Before / After

その日はもう眠っていた。

でも、夜中に日本から電話がかかってきた。

当時の彼女からだった。

「緊急だから。いいからテレビをつけて。大変なことが起きている」

そんなことを言われた。

テレビをつけた。

よくわからない。

でも、テレビでは緊急ニュースが流れていた。

そしてLIVE映像で、飛行機が大きなビルにぶつかるのを見た。

もう、何が起きたのかを説明する必要はないし、説明したいとも思わない。

ただ、あのときのことや、その後のことを鮮明に覚えている。

 

Before / Afterで、世界が変わったから。

 

そのとき私は、ニューヨークとは反対側の、カリフォルニア州サンディエゴにいた。

カリフォルニアの西海岸を上から見ると、サンフランシスコ、ロサンゼルス、そしてメキシコ国境近くにサンディエゴがある。

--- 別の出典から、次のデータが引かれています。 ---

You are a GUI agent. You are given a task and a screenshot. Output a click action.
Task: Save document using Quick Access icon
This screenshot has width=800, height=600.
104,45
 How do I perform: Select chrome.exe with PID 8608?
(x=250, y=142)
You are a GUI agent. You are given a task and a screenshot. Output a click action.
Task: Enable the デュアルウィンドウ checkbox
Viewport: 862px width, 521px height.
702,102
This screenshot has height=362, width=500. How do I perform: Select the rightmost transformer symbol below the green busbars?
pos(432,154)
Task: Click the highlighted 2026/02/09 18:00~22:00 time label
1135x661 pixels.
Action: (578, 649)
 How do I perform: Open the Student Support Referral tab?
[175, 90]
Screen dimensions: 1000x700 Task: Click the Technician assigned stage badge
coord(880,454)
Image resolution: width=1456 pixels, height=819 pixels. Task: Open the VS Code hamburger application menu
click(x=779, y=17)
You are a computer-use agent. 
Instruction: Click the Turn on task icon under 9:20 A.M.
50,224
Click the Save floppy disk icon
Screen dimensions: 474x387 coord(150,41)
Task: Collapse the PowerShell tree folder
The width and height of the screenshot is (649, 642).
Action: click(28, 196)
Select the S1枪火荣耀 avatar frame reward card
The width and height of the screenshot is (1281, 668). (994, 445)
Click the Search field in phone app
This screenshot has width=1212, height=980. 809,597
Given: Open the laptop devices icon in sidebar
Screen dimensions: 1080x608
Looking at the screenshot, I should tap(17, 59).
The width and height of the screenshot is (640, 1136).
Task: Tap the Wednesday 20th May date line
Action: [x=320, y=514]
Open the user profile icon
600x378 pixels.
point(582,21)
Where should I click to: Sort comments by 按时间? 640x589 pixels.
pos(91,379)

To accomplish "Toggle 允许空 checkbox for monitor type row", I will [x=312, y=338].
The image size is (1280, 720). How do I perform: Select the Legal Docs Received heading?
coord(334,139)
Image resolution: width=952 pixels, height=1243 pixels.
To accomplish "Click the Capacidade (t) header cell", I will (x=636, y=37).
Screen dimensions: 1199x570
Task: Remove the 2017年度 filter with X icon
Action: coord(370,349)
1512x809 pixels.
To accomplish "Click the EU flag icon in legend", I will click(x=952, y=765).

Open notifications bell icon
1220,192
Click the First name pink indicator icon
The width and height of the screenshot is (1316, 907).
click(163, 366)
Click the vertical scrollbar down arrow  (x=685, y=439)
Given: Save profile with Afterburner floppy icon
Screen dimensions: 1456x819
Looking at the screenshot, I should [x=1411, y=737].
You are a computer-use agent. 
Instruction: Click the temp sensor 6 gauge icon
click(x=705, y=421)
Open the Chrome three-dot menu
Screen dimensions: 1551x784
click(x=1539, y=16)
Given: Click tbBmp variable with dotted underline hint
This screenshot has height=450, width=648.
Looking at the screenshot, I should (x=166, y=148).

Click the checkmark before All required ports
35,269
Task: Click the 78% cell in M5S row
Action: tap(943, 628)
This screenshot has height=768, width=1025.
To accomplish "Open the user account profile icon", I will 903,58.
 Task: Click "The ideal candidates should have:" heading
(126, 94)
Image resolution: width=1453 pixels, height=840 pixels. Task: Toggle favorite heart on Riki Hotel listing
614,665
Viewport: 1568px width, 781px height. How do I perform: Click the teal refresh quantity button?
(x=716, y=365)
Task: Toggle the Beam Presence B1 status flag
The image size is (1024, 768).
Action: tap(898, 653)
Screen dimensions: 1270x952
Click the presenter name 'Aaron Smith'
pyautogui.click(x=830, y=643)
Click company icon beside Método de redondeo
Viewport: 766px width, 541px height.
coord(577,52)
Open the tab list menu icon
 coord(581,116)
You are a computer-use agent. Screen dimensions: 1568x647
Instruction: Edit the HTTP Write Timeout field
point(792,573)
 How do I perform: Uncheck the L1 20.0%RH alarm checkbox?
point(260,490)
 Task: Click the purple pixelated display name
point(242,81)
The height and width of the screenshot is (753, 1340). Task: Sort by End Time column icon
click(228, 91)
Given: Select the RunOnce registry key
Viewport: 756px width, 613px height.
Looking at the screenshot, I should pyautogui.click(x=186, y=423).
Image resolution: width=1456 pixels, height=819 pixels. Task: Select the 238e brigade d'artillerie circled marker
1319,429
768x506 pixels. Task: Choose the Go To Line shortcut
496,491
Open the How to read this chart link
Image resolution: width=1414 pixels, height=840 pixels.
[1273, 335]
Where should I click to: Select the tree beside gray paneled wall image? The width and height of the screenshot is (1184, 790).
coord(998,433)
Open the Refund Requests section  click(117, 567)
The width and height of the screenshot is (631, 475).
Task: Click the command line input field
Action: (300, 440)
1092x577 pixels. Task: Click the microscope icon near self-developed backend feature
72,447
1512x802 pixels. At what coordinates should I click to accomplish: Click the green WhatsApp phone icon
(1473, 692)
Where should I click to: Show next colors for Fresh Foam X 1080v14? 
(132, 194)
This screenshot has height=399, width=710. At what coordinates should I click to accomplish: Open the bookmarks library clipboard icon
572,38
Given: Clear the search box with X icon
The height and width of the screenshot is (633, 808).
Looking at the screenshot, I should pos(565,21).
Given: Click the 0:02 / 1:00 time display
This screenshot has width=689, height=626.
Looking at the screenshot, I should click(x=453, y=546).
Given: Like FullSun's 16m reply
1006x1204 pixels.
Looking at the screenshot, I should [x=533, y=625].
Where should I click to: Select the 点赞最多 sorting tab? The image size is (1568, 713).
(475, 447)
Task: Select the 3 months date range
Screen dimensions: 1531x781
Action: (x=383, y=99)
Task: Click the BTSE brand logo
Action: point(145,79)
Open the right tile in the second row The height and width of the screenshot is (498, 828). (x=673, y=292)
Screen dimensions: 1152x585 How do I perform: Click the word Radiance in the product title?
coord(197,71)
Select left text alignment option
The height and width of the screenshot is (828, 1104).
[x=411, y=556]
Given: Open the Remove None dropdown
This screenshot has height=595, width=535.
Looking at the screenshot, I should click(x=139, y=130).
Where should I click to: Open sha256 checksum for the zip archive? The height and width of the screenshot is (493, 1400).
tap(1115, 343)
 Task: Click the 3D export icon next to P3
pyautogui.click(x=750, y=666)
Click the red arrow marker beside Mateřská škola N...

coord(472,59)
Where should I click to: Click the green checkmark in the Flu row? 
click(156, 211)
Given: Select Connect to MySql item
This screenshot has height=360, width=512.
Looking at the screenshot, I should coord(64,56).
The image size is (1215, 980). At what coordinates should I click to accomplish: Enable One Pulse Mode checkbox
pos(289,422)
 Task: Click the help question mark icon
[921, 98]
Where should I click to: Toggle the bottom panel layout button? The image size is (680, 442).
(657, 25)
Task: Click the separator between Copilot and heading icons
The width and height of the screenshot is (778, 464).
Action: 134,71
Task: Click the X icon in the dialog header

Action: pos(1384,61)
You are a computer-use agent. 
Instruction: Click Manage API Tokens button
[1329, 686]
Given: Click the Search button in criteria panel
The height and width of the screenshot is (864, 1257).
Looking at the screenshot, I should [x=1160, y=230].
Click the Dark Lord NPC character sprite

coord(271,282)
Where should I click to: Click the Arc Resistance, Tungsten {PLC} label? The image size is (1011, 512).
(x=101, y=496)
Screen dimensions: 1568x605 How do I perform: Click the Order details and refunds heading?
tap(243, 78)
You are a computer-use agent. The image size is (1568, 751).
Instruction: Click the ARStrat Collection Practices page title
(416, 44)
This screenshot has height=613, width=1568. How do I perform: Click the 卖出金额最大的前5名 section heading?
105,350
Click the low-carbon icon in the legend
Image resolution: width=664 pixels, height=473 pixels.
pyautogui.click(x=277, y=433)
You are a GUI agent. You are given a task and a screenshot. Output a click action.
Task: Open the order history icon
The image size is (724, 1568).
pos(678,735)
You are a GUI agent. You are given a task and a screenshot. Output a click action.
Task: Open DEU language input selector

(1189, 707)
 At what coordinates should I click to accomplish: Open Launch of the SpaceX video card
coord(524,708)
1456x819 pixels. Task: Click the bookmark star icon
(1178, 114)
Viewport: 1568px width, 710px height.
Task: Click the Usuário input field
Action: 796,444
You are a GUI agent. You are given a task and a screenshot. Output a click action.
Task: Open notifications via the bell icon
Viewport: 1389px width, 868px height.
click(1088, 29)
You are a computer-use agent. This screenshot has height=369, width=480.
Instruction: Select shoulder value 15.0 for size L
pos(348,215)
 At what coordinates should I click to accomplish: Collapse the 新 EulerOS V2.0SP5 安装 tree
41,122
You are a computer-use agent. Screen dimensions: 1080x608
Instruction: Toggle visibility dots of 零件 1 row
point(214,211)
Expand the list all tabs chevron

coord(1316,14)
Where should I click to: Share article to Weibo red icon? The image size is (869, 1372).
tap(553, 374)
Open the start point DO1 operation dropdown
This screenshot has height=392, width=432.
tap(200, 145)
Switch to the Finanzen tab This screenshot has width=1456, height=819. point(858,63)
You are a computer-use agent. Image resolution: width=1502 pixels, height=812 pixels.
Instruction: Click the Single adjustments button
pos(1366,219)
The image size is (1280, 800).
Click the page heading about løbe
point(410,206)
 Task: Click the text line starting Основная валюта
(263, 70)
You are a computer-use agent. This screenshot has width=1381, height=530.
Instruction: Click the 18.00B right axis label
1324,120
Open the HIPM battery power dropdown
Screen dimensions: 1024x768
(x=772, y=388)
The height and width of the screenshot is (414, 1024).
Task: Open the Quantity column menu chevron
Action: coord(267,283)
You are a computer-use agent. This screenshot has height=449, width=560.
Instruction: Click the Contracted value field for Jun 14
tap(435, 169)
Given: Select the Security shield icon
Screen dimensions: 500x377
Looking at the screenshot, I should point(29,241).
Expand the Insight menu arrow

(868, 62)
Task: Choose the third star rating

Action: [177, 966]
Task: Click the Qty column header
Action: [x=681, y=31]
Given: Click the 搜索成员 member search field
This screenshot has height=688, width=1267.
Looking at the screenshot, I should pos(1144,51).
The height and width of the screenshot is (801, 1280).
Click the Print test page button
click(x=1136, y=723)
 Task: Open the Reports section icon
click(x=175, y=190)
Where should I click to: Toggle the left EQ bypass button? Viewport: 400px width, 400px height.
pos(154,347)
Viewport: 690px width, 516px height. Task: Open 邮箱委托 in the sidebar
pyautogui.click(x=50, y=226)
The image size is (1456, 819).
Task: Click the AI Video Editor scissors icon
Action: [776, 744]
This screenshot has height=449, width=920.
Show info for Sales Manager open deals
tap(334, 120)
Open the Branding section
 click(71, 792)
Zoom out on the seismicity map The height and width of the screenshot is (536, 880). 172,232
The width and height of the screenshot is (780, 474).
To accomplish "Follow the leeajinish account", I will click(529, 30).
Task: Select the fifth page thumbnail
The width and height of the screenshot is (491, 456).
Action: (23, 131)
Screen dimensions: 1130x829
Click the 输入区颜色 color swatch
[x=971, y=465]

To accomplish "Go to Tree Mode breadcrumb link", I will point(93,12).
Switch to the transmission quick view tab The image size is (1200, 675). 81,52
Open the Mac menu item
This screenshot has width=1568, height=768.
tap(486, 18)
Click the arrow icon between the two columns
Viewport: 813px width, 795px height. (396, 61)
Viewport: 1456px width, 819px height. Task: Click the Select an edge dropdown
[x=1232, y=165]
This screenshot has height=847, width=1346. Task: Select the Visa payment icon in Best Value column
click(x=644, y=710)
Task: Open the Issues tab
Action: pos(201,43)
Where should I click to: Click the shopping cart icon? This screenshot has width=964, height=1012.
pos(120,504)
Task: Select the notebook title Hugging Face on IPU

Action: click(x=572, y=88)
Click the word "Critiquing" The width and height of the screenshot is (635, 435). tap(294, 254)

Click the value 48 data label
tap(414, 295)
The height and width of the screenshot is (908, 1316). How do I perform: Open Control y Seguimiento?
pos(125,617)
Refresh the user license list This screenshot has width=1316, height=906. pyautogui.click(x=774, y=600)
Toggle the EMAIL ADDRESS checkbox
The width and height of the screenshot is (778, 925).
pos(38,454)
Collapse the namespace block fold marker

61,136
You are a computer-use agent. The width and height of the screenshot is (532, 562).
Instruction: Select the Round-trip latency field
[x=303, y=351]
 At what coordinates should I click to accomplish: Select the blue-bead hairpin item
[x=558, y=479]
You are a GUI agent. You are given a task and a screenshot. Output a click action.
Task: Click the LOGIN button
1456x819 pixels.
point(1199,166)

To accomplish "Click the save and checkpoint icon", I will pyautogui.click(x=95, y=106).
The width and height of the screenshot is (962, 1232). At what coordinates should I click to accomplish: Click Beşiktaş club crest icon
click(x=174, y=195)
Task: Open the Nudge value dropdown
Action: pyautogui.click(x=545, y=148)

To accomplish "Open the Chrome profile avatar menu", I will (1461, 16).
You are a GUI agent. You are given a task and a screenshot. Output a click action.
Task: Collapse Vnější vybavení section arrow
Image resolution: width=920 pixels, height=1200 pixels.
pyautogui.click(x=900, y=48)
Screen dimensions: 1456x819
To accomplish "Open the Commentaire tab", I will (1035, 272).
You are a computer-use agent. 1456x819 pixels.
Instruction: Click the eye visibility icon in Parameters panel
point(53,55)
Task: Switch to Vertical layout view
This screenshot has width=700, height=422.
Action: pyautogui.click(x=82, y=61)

当時、電子部品の会社に入社した私は、機会に恵まれ、入社2年目でアメリカに赴任していた。

今でいうサプライチェーンの担当者である。

世界中の工場で生産した電子部品をアメリカに輸入し、販売していた。

当時、メキシコのティワナには多くの家電メーカーが工場を持っていたので、サンディエゴにも多くの部品メーカーがあったと思う。

事件のあと、

「次はロサンゼルスかもしれない」

という情報も入っていた。

そのため、非常事態体制での勤務になった。

たしか、通常のオフィスではなく、より安全性の高い場所でパソコンに向かっていた気がする。

街では軍隊の姿も確認できる状態だった。

1、2週間がたつと、攻撃そのものへの恐怖が少しずつ薄れ、今度は仕事上の問題が顕在化してきた。

 

ものが来ない。

 

アメリカへの輸出では特別な検査が入り、貨物が通常どおり動かなくなった。

ロサンゼルスに到着する予定だった飛行機が、まったく違う空港に着陸することも珍しくなかった。

どんどん在庫がなくなっていく。

ぎりぎりロサンゼルスの空港に到着した荷物の一部を、緊急でトラックを手配してサンディエゴまで運んだこともある。

夜中にラベルを貼り、自分の車でお客様の工場まで持っていったこともあった。

その会社は、今でもスマートフォンやパソコンに重要な部品を提供している会社だ。

日本に帰ってきてからも、さまざまな自然災害やコロナなど、大変なことはたくさんあった。

これからも、きっとあるのだろう。

でも、私が仕事をする中で体験した最初の大きな試練が、9.11だった。

強い衝撃というのは、

時間がたっても、残るものだなと思う。